International Magazine of Theatre, Film & Media

May 2003

¿Qué Pasa?
¿QuéPasa?
ThisIssue

Andrea Kapsaski London
Claudine Jones San Francisco
Steve&Lucille Esquerré New Orleans

CLAUDINE JONES in SAN FRANCISCO

LIFE AS PERFORMANCE ART
is this an existential debate even worth enter(tain)ing?

From April 24, 2003 SF Chronicle Letters to the Editor:  

ARTISTS' CALLING

Editor -- In response to Dennis Prager's [sic] article ("Artists not above reproach," April 22), this artist is compelled to ask: If not artists, who among us will dare explain this happy, hurting life?

EDISOL W. DOTSON

San Francisco  

Dennis Praeger, the author in question, from the article mentioned above:  

``the next time you see "artists for" or "artists against" some cause, without reading any further, you can pretty much bet your mortgage that whatever it is they are for or against, they are morally wrong. While God may have granted artists little wisdom, He apparently did not skimp on hubris."

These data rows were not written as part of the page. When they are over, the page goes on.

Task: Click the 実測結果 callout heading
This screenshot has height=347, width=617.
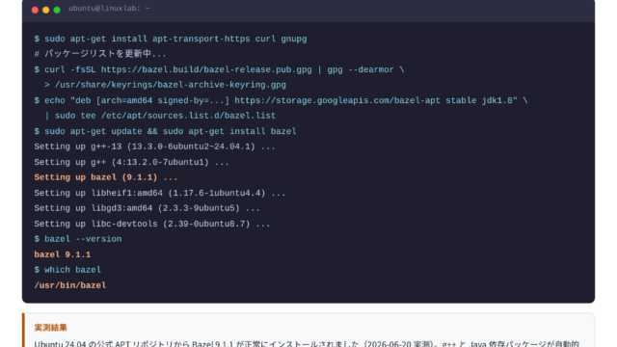Action: [x=50, y=328]
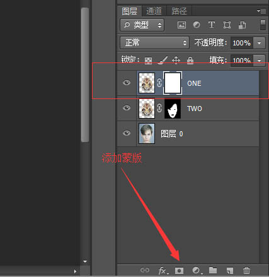Click the lock all padlock icon
The height and width of the screenshot is (277, 269).
pyautogui.click(x=190, y=60)
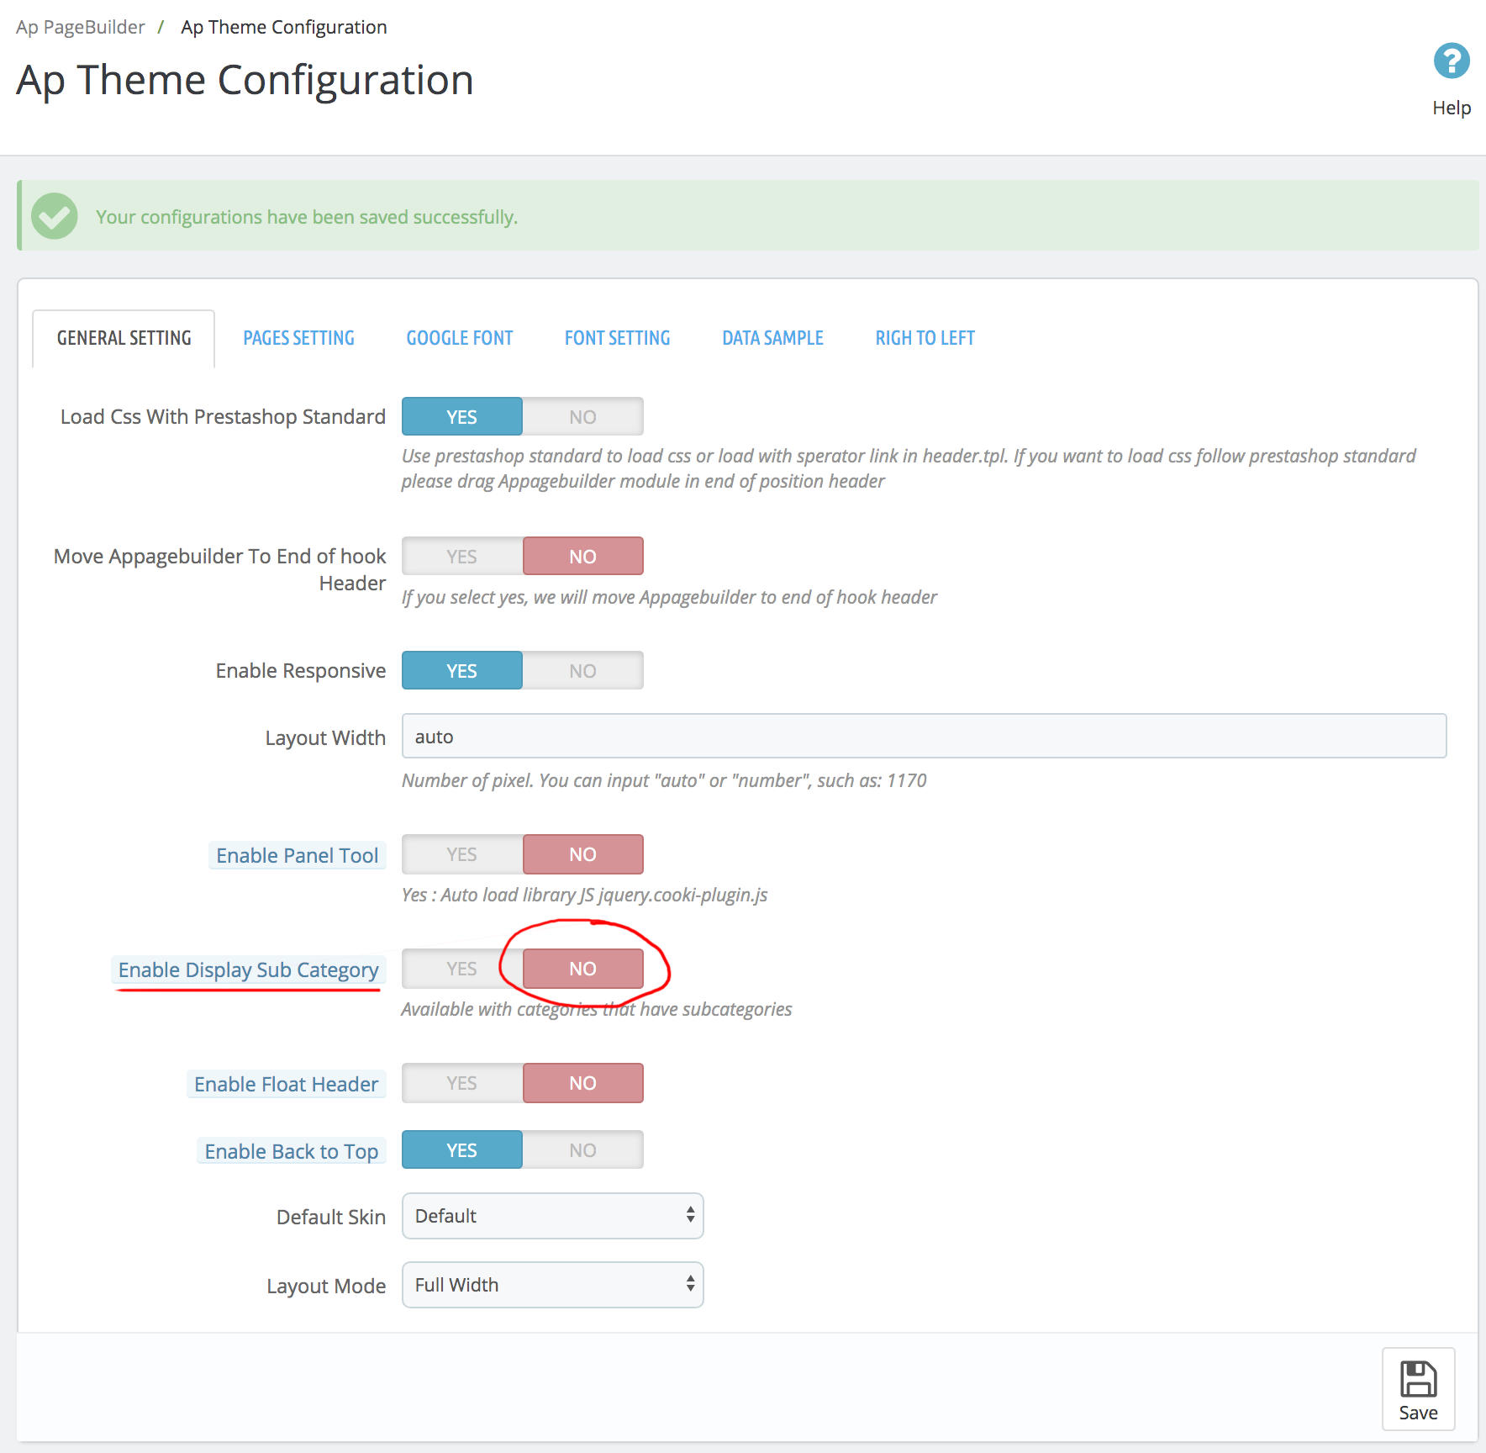Switch Enable Panel Tool to YES
Viewport: 1486px width, 1453px height.
pyautogui.click(x=461, y=854)
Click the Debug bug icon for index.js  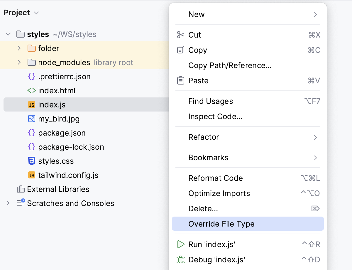point(181,260)
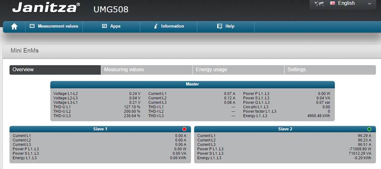The image size is (381, 169).
Task: Click the Information 'i' icon
Action: coord(156,26)
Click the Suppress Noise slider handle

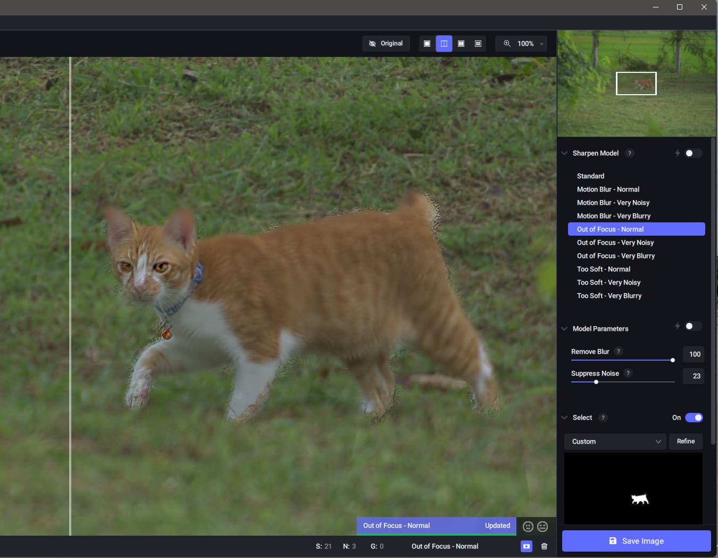pos(596,382)
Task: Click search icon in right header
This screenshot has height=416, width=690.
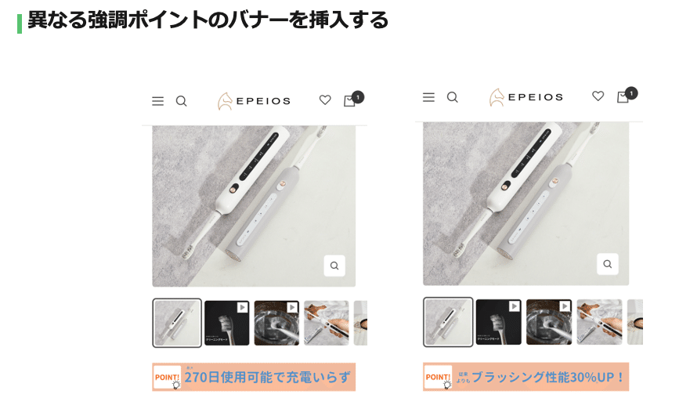Action: pos(453,97)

I'm going with Edisol on this one.   

Saturday, March 15th at the First Congregational Church of Oakland, a benefit for the San Carlos Foundation gives locals a chance to gather and hear Martin Sheen and Father Bill O'Donnell.  A casual, unscripted evening, it's billed as THE EX-CON AND THE PRESIDENT because Father Bill, an old friend from many protests & arrests with Sheen, had just gotten out of prison after a six month term for civil disobedience. So what do they do with an old priest who, while pretty feisty, is not in the greatest of health?  They put him to work cleaning toilets, which he feels was not so bad.  What hurt, he says, was not the getting down and dirty; it was the calculated meanness of the powers that be.  Guards and officials who pronounced him a `bother' and `too much work' because he got mail and visitors, and who forbid him to say mass, but couldn't stop him from giving a consoling ear to fellow inmates.    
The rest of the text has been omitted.